La inocencia de la naturaleza

Piedad Bonnett
14 de mayo de 2017 - 02:00 a. m.

“Con la naturaleza no se negocia: ella tiene sus reglas, y somos nosotros los que tenemos que cambiar”, afirma el biólogo Camilo Mora, quien publicó en una edición especial de la revista Science un artículo, escrito en compañía de otros dos científicos, donde sostienen que el planeta tierra nos quedó pequeño y por tanto necesitamos un mayor control de la natalidad. No con leyes extremas, como la que imperó en China hasta 2015, sino –sostiene- educando a las mujeres para que tomen decisiones al respecto. Según cifras que aporta, en el mundo “hay cerca de 200 millones de mujeres que quieren tener acceso a planificación familiar y no lo logran”.

Cada día hay más evidencias sobre la magnitud del daño que hacemos a la naturaleza. Sabemos de los efectos nocivos de la ganadería y también que, como afirma Mora, “casi que cualquier expansión de la agricultura tiene un efecto negativo. Pero hay unas especialmente lamentables, como la de la palma de aceite, porque tiene que ser cultivada en regiones tropicales como Colombia”. “Somos ignorantes”, añade. Sí, muy ignorantes, y muy irresponsables, y no sólo a nivel individual sino de los gobiernos que niegan el cambio climático, y de la industria desalmada que no tiene escrúpulos en destruir siempre y cuando haya ganancias. Este parece ser el rumbo que escogimos como civilización.

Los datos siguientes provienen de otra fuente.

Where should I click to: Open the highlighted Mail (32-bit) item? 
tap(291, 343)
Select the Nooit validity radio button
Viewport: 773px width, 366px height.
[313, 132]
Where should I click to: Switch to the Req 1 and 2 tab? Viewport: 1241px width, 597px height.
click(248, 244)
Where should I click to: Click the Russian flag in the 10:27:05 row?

Muchos de ustedes habrán visto un video que encoge el alma, en el cual unos biólogos extraen un pitillo plástico de las fosas nasales de una tortuga lora en Costa Rica mientras ella se sacude y sangra. Una mínima muestra de los desastres del uso del plástico, que nos pone a pensar en las escandalosas tres y cuatro envolturas en que viene cualquier cosa que compramos en el supermercado, ese al que el individuo consciente lleva su incómoda bolsa de tela. ¿Y es que los industriales no pueden volver a los viejos pitillos de papel encerado? ¿Y es que los comerciantes no pueden ofrecer bolsas de otros materiales? (En la Feria del Libro, por ejemplo, las bolsas de plástico eran lo imperante).

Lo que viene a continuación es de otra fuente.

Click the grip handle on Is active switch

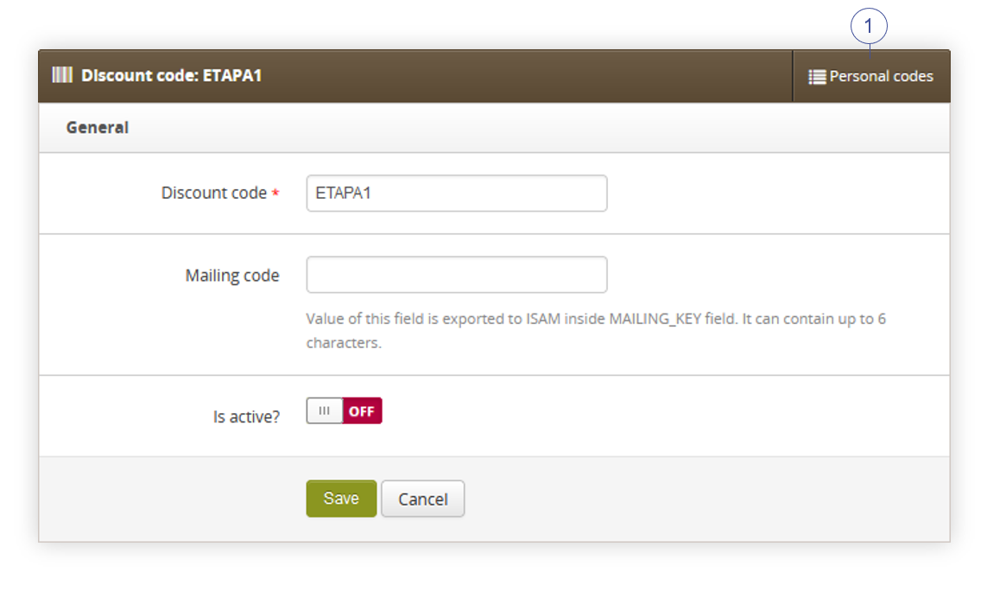tap(324, 410)
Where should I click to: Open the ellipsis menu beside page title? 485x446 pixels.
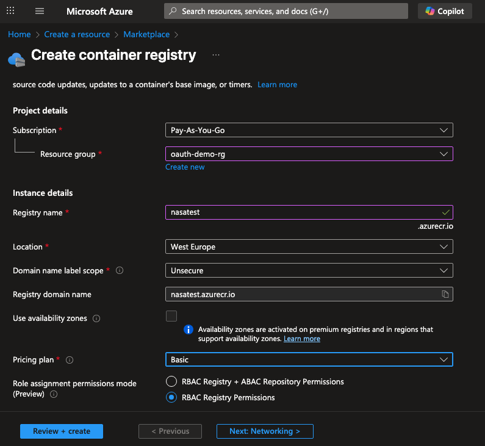coord(216,56)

Pero quiero volver a la afirmación inicial. La naturaleza tiene sus reglas y se defiende. Se anuncia, por ejemplo, que en busca de mejores condiciones de vida ya ha comenzado una megamigración, que responde a cambios que son consecuencia de prácticas nefastas como el exceso de gases y la quema de combustibles fósiles. La cadena de alteraciones redunda, finalmente, en enfermedades para el hombre. No olvidemos: la naturaleza es el dios de los modernos. La conquista de la Razón y del pensamiento científico nos hicieron conscientes de la necesidad de conocer su funcionamiento. Por su misterio, su belleza deslumbrante, se nos antoja sabia; y a pesar de su inocencia también la juzgamos cruel cuando vemos sus “errores”, esos que llevan a la selección natural de la que habló Darwin, según la cual en el proceso evolutivo sólo sobreviven los más aptos. Pero en verdad la naturaleza expresa la Divina Indiferencia que le es inherente y por eso la única respuesta posible del diosecillo que es el hombre es su conocimiento, la sensatez, la imaginación, el respeto. Es decir, educación y consciencia. Sólo así la tendremos de nuestro lado.